O Supremo Tribunal Federal (STF) declarou que o Congresso Nacional foi omisso ao não regulamentar o artigo da Constituição que determina o pagamento de aviso prévio ao funcionário demitido sem justa causa em valor proporcional ao tempo trabalhado na empresa. Por isso, os ministros da Corte decidiram que eles mesmos vão criar as regras.
A discussão foi suspensa para a definição de uma fórmula para calcular a indenização.
Ao fim do julgamento, que ainda não tem previsão para ser retomado, o trabalhador há muitos anos em uma empresa poderá receber o equivalente a mais de um mês de salário a título de aviso prévio. Até a decisão final do STF, o Congresso terá a chance de por em votação um dos mais de 40 projetos que tramitam sobre o tema.

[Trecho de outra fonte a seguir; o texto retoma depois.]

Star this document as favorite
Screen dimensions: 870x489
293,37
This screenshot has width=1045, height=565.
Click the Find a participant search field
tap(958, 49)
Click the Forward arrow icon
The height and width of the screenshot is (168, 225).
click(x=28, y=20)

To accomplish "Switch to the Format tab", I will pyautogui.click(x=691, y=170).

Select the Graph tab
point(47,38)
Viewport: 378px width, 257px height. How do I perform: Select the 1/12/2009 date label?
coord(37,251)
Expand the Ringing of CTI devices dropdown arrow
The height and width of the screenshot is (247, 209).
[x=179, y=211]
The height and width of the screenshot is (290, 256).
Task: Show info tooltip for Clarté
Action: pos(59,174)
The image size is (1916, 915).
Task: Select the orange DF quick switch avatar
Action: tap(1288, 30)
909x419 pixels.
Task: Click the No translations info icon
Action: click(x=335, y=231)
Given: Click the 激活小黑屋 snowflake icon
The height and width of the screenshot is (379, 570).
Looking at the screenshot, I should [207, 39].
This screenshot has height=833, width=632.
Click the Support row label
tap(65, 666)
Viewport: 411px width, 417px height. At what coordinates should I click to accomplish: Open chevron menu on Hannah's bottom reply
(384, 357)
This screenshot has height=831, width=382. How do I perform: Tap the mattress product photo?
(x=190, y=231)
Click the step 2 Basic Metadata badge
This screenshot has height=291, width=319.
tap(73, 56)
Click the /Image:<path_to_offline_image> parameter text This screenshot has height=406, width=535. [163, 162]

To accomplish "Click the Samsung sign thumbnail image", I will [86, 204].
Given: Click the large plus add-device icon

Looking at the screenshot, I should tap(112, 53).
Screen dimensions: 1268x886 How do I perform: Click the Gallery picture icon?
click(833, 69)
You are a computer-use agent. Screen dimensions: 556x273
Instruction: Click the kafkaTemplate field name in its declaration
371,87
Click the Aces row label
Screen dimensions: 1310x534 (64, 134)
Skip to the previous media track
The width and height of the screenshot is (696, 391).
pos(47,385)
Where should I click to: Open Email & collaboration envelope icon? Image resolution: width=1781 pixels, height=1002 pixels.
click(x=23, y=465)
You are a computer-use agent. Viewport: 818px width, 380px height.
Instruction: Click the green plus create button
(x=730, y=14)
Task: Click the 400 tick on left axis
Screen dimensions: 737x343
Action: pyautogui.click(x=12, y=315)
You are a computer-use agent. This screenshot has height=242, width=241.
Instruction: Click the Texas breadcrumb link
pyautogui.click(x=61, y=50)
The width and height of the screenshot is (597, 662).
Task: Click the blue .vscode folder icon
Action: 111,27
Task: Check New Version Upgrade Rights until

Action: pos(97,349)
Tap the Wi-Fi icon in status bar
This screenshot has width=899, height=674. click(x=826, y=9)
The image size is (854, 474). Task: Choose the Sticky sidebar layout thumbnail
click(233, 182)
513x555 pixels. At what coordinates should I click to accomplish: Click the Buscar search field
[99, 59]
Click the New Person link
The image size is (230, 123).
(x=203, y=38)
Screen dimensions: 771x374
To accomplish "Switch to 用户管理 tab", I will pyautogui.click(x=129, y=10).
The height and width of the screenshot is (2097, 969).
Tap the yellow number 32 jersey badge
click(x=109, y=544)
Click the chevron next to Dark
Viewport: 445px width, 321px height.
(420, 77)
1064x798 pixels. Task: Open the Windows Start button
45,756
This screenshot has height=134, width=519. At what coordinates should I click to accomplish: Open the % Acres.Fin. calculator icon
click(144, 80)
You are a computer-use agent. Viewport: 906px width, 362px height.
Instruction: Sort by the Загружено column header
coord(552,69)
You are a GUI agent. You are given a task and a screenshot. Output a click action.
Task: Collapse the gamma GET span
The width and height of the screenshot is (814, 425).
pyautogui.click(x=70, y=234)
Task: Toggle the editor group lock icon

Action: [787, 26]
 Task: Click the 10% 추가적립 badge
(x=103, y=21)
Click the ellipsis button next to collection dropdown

A decisão foi tomada no julgamento de uma ação de quatro funcionários da Vale, um deles demitido após 30 anos de serviço. Eles pediram que o STF, na falta de uma lei específica, obrigasse a empresa a pagar aviso prévio proporcional ao tempo trabalhado na empresa. O direito está previsto na Constituição, mas desde 1988 o Congresso não aprovou lei criando uma fórmula de cálculo.
No julgamento, os oito ministros presentes concordaram com os trabalhadores, mas não chegaram a um consenso sobre como calcular a indenização. Marco Aurélio Mello propôs que quem trabalhasse em uma empresa por três anos recebesse apenas como aviso prévio apenas o piso previsto na Constituição, o equivalente a 30 dias de trabalho. A partir do quarto ano, o trabalhador receberia dez dias a mais por ano. Ou seja, quem trabalhasse quatro anos, receberia aviso prévio de 40 dias. Por essa fórmula, o trabalhador da Vale receberia como aviso prévio o equivalente a 300 dias de salário – dez vezes mais do que de fato recebeu quando foi demitido.
Para o ministro Ricardo Lewandowski, o modelo ideal seria o argentino, no qual pagam-se 30 dias corridos para trabalhadores contratados a menos de um ano, 45 dias para os contratados há mais de um ano e menos de 10 anos, e 60 dias para contratados há mais de uma década. O ministro Luiz Fux sugeriu o modelo suíço, que prevê três meses de aviso prévio quando se atinge dez anos de empresa ou mais.
– Ao decidir sobre o caso concreto, produzimos uma norma que será observada. Já temos consenso básico quanto a necessidade de decisão em caso concreto. Eu indicaria adiamento para que tentemos produzir uma forma de consenso – sugeriu o relator, ministro Gilmar Mendes.
O presidente do STF, ministro Cezar Peluso, chegou a sugerir o pagamento de cinco dias de aviso prévio por ano trabalhado, além dos 30 dias estabelecidos na Constituição. Peluso concordou com o adiamento e sugeriu que os ministros consultem projetos de lei e exemplos de outros países para pensar na fórmula ideal para o Brasil.
A decisão do STF, quando for fixada, só poderá ser aplicada aos casos em discussão. Outros trabalhadores interessados em obter o mesmo direito terão de entrar com ações na Justiça. A regra que a Corte criar só valerá até que o Congresso aprove lei específica. Segundo o ministro Carlos Ayres Britto, existem no Congresso 49 propostas em tramitação sobre aviso prévio. Para ele, não cabe ao STF legislar. Por isso, uma decisão não poderia ter validade ampla.
– Se ultrapassarmos o caso concreto, termina sendo legiferação. Podemos falar da inércia do legislador, mas apenas para o caso concreto. O que o mandado de injunção (o tipo de ação julgada ontem) nos autoriza é decidir o caso concreto na ausência de lei – afirmou.
O STF já ousou criar normas em outras ocasiões, diante da omissão do Congresso. O caso mais famoso ocorreu em 2007, quando o tribunal decidiu que, em caso de paralisação no serviço público, os servidores seriam submetidos às mesmas regras que definem o direito de greve em empresas privadas. A decisão tem validade até que o Congresso regulamente o direito de greve dos servidores – o que até hoje não aconteceu.
Procurado pelo GLOBO por meio de sua assessoria de imprensa, o ministro do Trabalho, Carlos Lupi, não quis se manifestar sobre a decisão do STF. O Ministério Público do Trabalho também não quis comentar o assunto. Fonte: Carolina Brígido.